GIVEN TASK A: In the passage on Belarusians in Ukraine, explain what the tactical group "Belarus" was formed to bring together.
GIVEN TASK B:
Answer these questions from the passage on Belarusians in Ukraine.
(i) Where do Belarusians rank among Ukraine's minorities?
(ii) In what year, and during which conflict, was the Pahonia detachment founded?
(iii) Of what larger body is the Pahonia Regiment a part?
GIVEN TASK C: Transcribe the passage on Belarusians in Ukraine from "During the Russo-Ukrainian" to "Defence of Ukraine.".

TEXT PASSAGE:
━━━━

Belarusians in Ukraine are the third biggest minority after Russians. Unlike many other ethnic groups, Belarusians do not have any particular concentration in the country, but spread out more-less evenly across all regions.

History 

During the Russo-Ukrainian War Belarusian volunteers fought alongside Ukraine. The first foreign volunteer group in Ukraine was the Pahonia detachment, founded in 2014 during the War in Donbas. The following year, the tactical group "Belarus" was formed uniting Belarusian volunteers fighting in different battalions The Monument to the Belarusians who died for Ukraine in Kyiv is dedicated to the Belarusian volunteers who died during the Russian-Ukrainian War. On March 9, 2022, the creation of the Kastuś Kalinoŭski Battalion was announced which was later transformed into a regiment. On March 30, 2022, the beginning of the formation of another Belarusian unit, the Pahonia Regiment was announced which is part of the International Legion of Territorial Defence of Ukraine.

━━━━

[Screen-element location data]
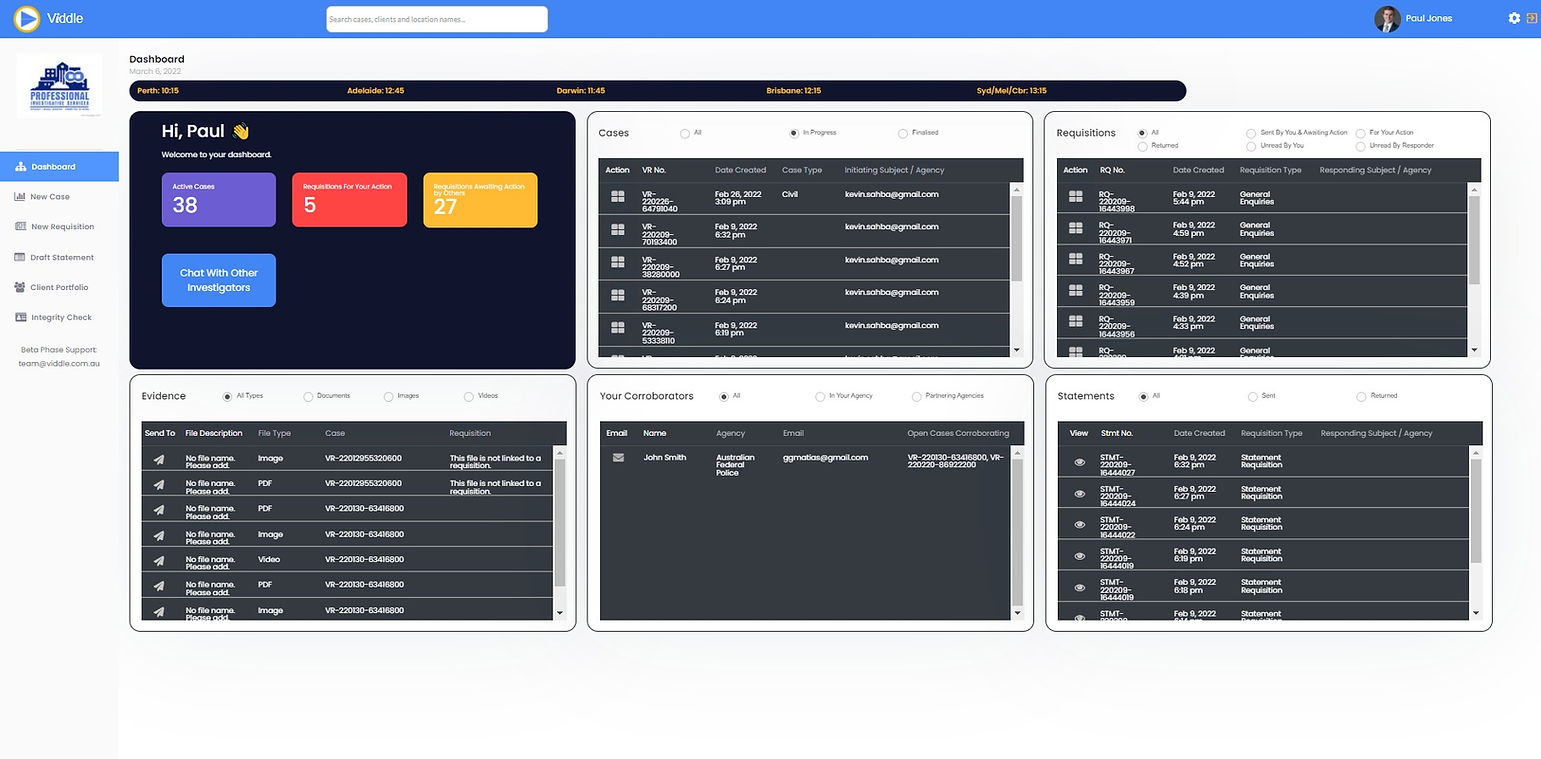
Task: Email corroborator John Smith via envelope icon
Action: [x=618, y=458]
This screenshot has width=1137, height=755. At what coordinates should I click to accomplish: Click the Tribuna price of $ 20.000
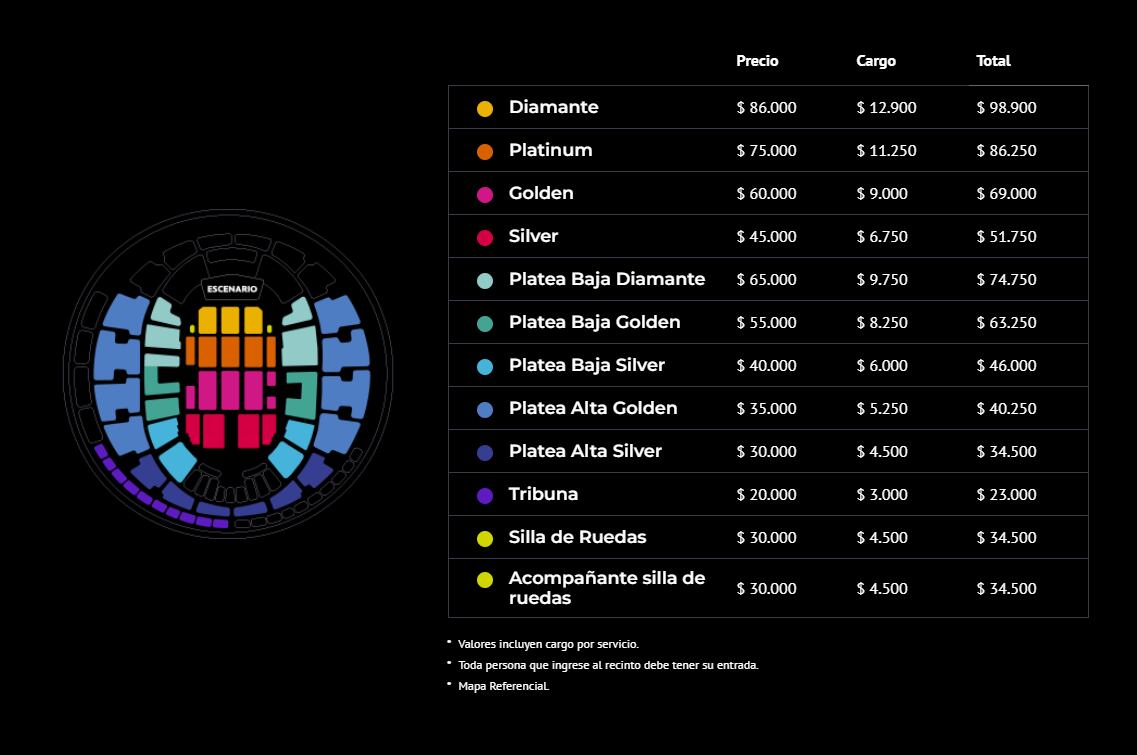(x=766, y=495)
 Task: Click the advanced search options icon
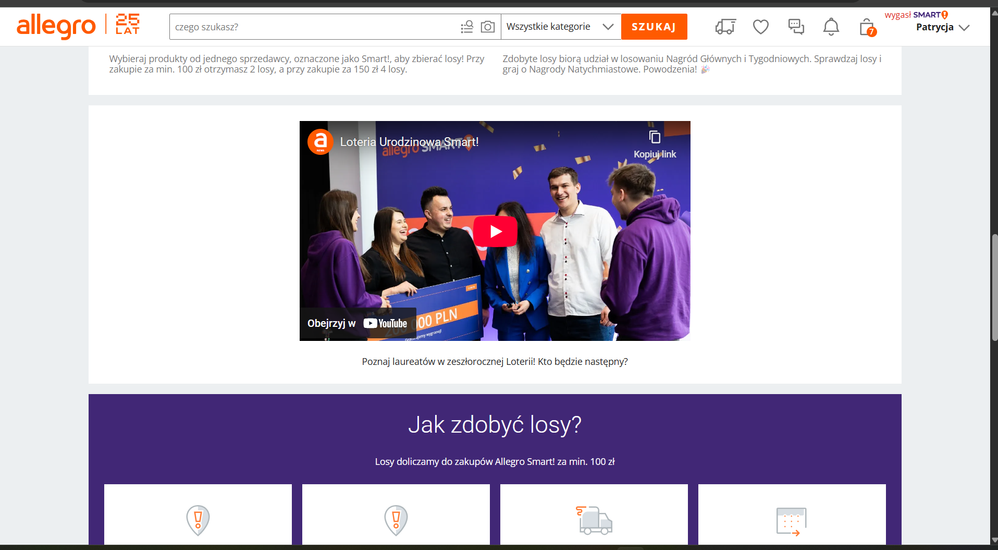click(467, 27)
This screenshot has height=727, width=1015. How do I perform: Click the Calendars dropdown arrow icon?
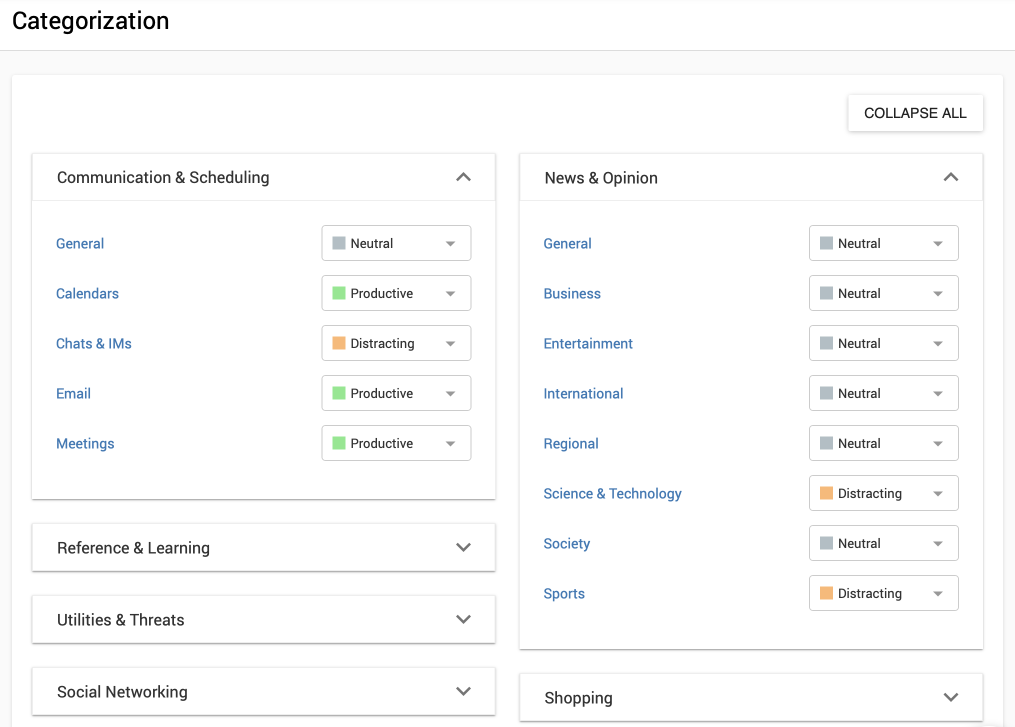(450, 294)
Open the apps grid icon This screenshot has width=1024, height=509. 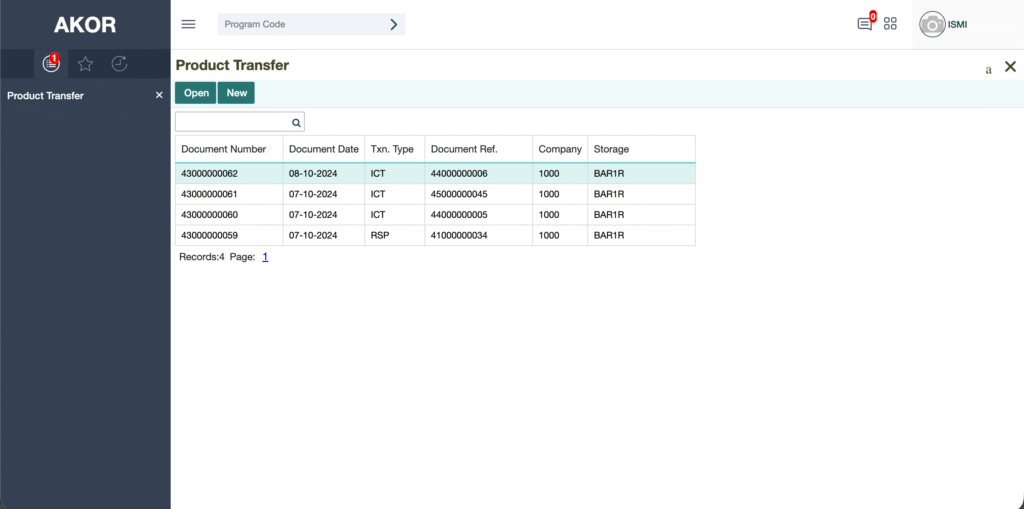click(890, 24)
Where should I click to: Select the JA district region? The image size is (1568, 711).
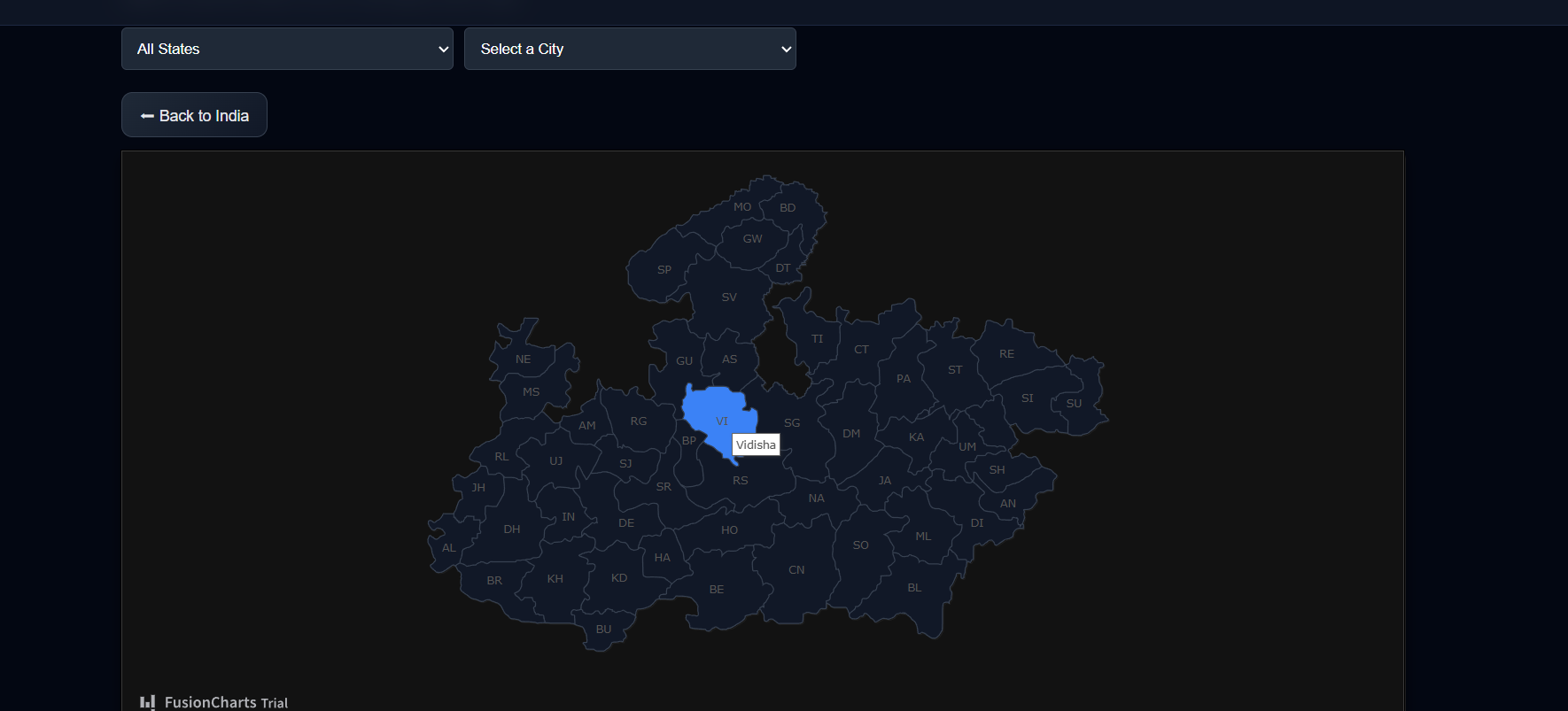[884, 481]
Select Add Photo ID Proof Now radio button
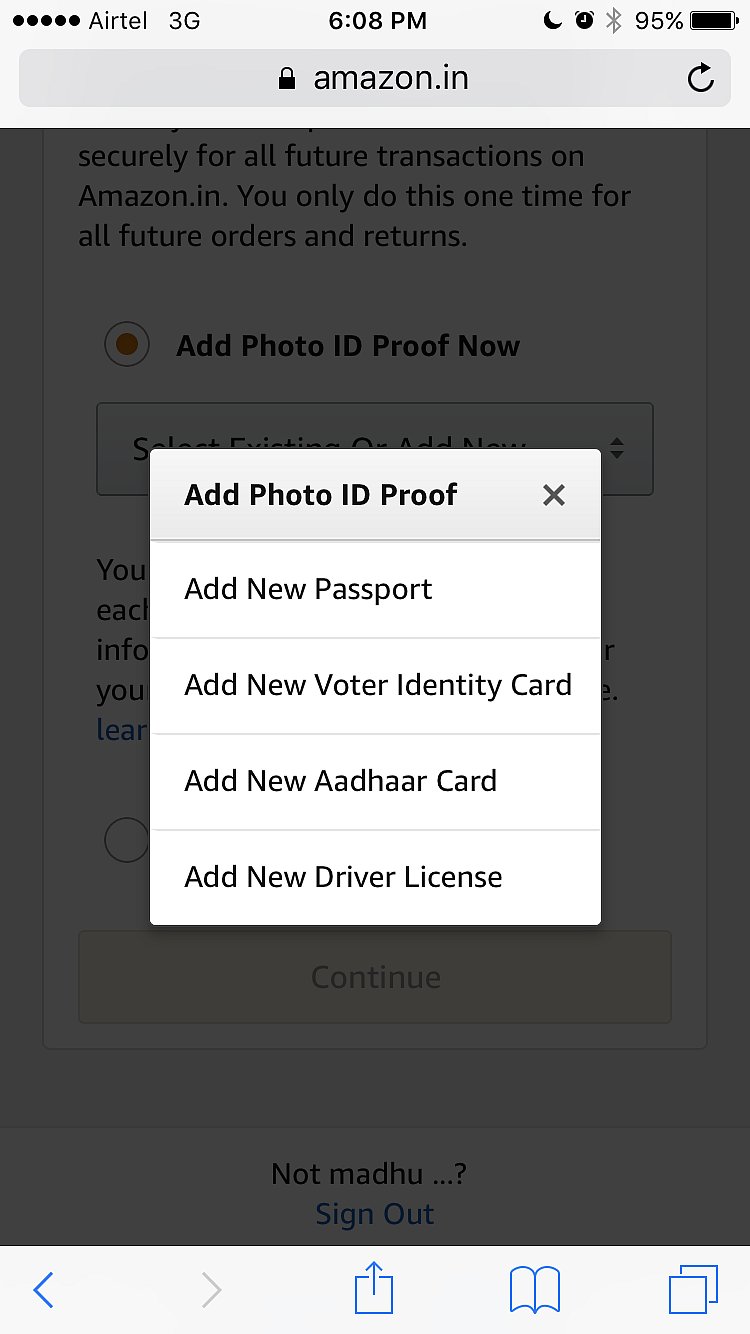750x1334 pixels. [127, 346]
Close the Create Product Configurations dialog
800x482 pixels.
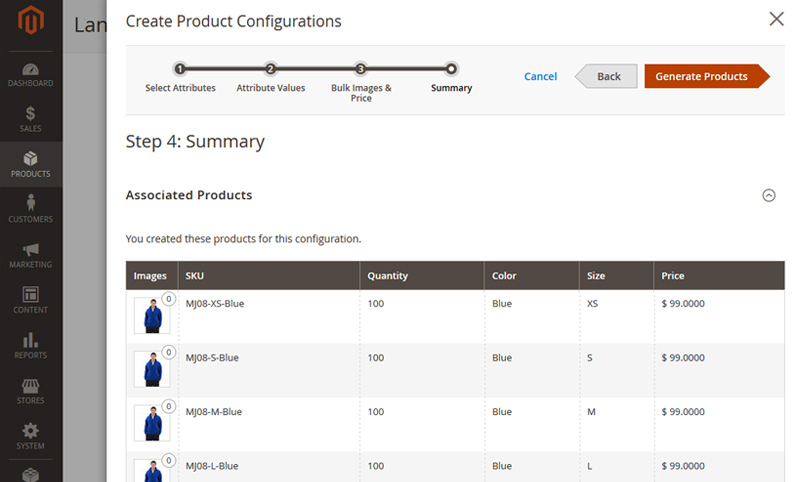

━━━━

WRITTEN ANSWER A: The tactical group "Belarus," formed the year after the Pahonia detachment, united Belarusian volunteers who had been fighting in different battalions.

WRITTEN ANSWER B:
(i) They are the third biggest minority, after Russians.
(ii) It was founded in 2014, during the War in Donbas.
(iii) It is part of the International Legion of Territorial Defence of Ukraine.

WRITTEN ANSWER C:
During the Russo-Ukrainian War Belarusian volunteers fought alongside Ukraine. The first foreign volunteer group in Ukraine was the Pahonia detachment, founded in 2014 during the War in Donbas. The following year, the tactical group "Belarus" was formed uniting Belarusian volunteers fighting in different battalions The Monument to the Belarusians who died for Ukraine in Kyiv is dedicated to the Belarusian volunteers who died during the Russian-Ukrainian War. On March 9, 2022, the creation of the Kastuś Kalinoŭski Battalion was announced which was later transformed into a regiment. On March 30, 2022, the beginning of the formation of another Belarusian unit, the Pahonia Regiment was announced which is part of the International Legion of Territorial Defence of Ukraine.